**PASSAGE:**

<<<<

Pathway to Approval
Biologics are expensive to produce and costly for payers and many patients, depending on their insurance coverage. Adalimumab and etanercept have retail costs of $3,000 and higher per monthly dose, although coupon programs can reduce out-of-pocket costs for some patients.
According to a report by the Centers for Medicare & Medicaid Services (CMS), 22 of the top 48 brand-only drugs covered by Medicare Part B coverage are biologics.
The costs of biologics have been rising steadily, year over year. For example, wholesale acquisition prices for two top biologics used to treat RA, adalimumab and etanercept, increased 9% annually from 2007 to 2012, according to a study by Prime Therapeutics, a pharmacy benefit manager, presented at the Academy of Managed Care Pharmacy Annual Meeting in April 2013. The study projected that if cost increases continued at the same rate each year, RA specialty drug costs would likely top $50,000 per person by 2022.2
According to CMS’ Medicare Drug Spending Dashboard report for 2014, the annual change in average cost per unit from the prior year for adalimumab was 15%, etanercept 16% and infliximab 5%.
To slow these upward trends and encourage the availability of more cost-effective treatments, Congress passed the Biologics Price Competition and Innovation Act, part of the Affordable Care Act (ACA), in 2009. This created a new, possibly faster approval pathway for products that are biosimilar to or interchangeable with an FDA-licensed reference product.
“The FDA is committed to encouraging the development of these biosimilar and interchangeable products,” said Leah Christi, PhD, the FDA’s associate director for therapeutic biologics.

>>>>

**TASK REQUIREMENTS:** Can you continue the passage on biologic drug costs and the biosimilar approval pathway, picking up after its final sentence?

**MATERIAL SHOWN:**
<<<<

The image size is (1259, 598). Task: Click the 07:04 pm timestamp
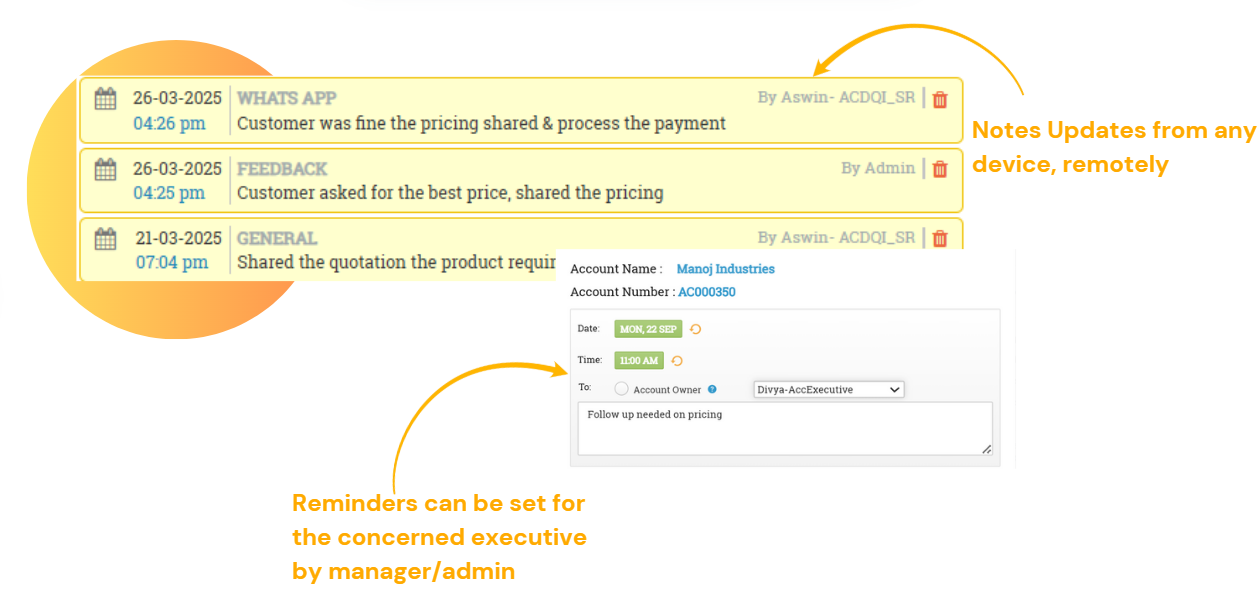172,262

>>>>
<<<<

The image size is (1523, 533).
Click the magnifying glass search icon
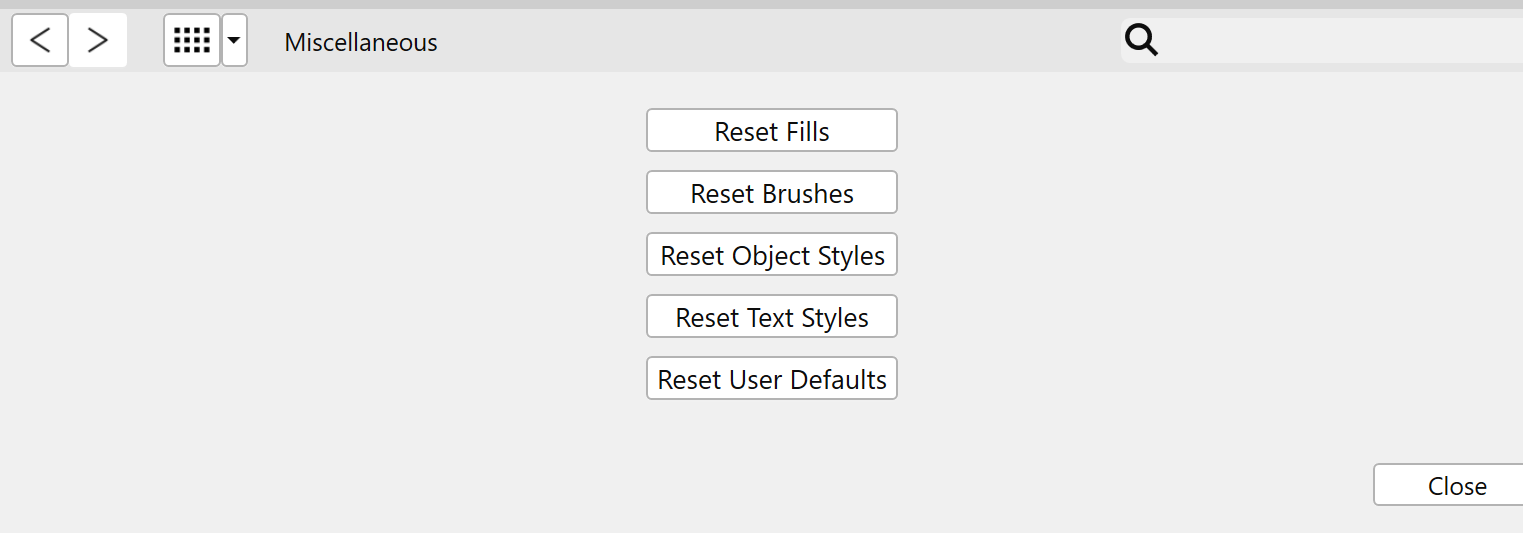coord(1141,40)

>>>>

**ANSWER TO THIS TASK:**
Biosimilars may have a shorter, less costly path to approval because their sponsors can rely on existing scientific knowledge of the reference biologic to support safety and efficacy, she said. This quicker route to market “is one way to improve access and increase treatment options for the public and potentially lower cost.”
Despite being able to rely on existing data, the FDA will apply the same high standards for approving biosimilars, said Dr. Christi. This includes a totality-of-the-evidence approach, considering all available data, including analytical, animal, human pharmacokinetics, human pharmacodynamics when applicable, clinical immunogenicity, and clinical safety and effectiveness.
What the 2009 law requires is that sponsors demonstrate that these products are “highly similar to the reference product, notwithstanding minor differences in clinically inactive components,” and that “there are no clinically meaningful differences between the biological product and the reference product in terms of safety, purity and potency of the product,” said Dr. Christi.